SOURCE DOCUMENT →
========

Thursday, 31 March 2011

I'm still fairly sure this is an elaborate April Fool's joke

Credit: Karon Liu

I never trust a trending topic on Twitter, particularly when the first day of April is just a few days away. Indeed, on this very occasion when I was browsing the micro-blogging site, a topic was trending that claimed Jackie Chan was dead. He wasn't.

Just underneath this falsification rested Jennifer Garner's name. Apparently she had been cast as Agatha Christie's pensionable sleuth Miss Marple in a Disney reboot of the series. Pull the other one, I thought.

But here I am, two days later, blogging about this very topic because the story seems to have been picked up by every news agency going and we are facing the very real possibility of a 38-year old American playing Miss Marple. If this is actually an April Fool's joke, it's right up there with the BBC's spaghetti crops.

As someone who has never claimed to be a fan of Miss Marple or even Agatha Christie, I am not one of those people who is at the point of rioting over this news. Any Hollywood re-imagining of something so quintessentially quaint and British was never going to be a good idea. Even a sensible casting decision, Judi Dench for instance, would not convince me that this was going to be a great film. I'm more concerned with what this says about the way Hollywood is interpreting its audience.

The simple truth is that a film centred on an elderly spinster will not shift tickets, no matter how good it is. There have been plenty of successful films featuring older characters, yes, but they have relied on word of mouth and attracting a certain type of cinema goer to be successful. But the industry only really wants the attention of one demographic: the 18-30 year old.

When it comes to mining the classics for their rich reserves of characters and plot, we've seen producers stray from the original many times before. More often than not, this is to bring them "up to date" and make them palatable for a modern audience. Hence, Sherlock Holmes becomes a younger, all-action hero and Othello takes place at an American high school.

========

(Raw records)
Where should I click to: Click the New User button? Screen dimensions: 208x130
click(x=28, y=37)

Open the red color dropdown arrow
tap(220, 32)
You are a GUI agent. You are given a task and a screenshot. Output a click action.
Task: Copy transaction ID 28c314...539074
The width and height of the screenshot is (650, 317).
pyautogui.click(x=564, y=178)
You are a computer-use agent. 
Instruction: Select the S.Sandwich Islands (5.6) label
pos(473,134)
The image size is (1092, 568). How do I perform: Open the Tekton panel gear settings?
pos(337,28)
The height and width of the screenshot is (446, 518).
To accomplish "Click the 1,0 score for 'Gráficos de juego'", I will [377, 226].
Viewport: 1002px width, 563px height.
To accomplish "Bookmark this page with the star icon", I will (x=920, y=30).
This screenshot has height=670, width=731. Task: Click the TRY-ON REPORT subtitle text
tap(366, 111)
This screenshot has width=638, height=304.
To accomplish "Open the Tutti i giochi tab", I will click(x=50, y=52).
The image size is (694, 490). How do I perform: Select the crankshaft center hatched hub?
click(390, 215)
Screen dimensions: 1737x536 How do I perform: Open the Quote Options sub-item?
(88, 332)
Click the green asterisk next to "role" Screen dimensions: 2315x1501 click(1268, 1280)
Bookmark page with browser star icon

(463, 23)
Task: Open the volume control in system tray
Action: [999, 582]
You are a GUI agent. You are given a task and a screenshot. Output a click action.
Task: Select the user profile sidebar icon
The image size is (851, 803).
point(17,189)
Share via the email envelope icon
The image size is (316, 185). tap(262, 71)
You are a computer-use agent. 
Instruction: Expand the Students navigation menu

========

REQUIREMENTS →
Write a continuation of the blog post about the Miss Marple casting news, picking up after its final sentence. The records bear no relation to the blog post.

EXPECTED ANSWER →
Some of these re-imaginings work better than others, but when they do work it is because they have stayed true to the heart and soul of the original piece of literature and framed it in a way that the 18-30 audience can relate to. Think 10 Things I Hate About You putting a modern twist on Shakespeare's Taming of the Shrew. When it doesn't work, the point of the story is missed completely and a character is simply mined to make the film more marketable. I know a lot of people enjoyed Guy Ritchie's Sherlock Holmes but the BBC's Sherlock proved you can bring the character up to date without completely changing him.


Sadly, Miss Marple is in the latter category. A completely original detective story starring Jennifer Garner just wouldn't sell, but by attaching the name of a famous literary character, regardless of how unrecognisable they are from the original, you might make some money.

Perhaps we could remake the Famous Five as a group of sexy college students who solve mysteries with their sassy talking dog, Timmy (not to be confused with Scooby Doo). Justin Bieber could star as Oliver Twist, an orphaned street urchin who becomes an international music sensation.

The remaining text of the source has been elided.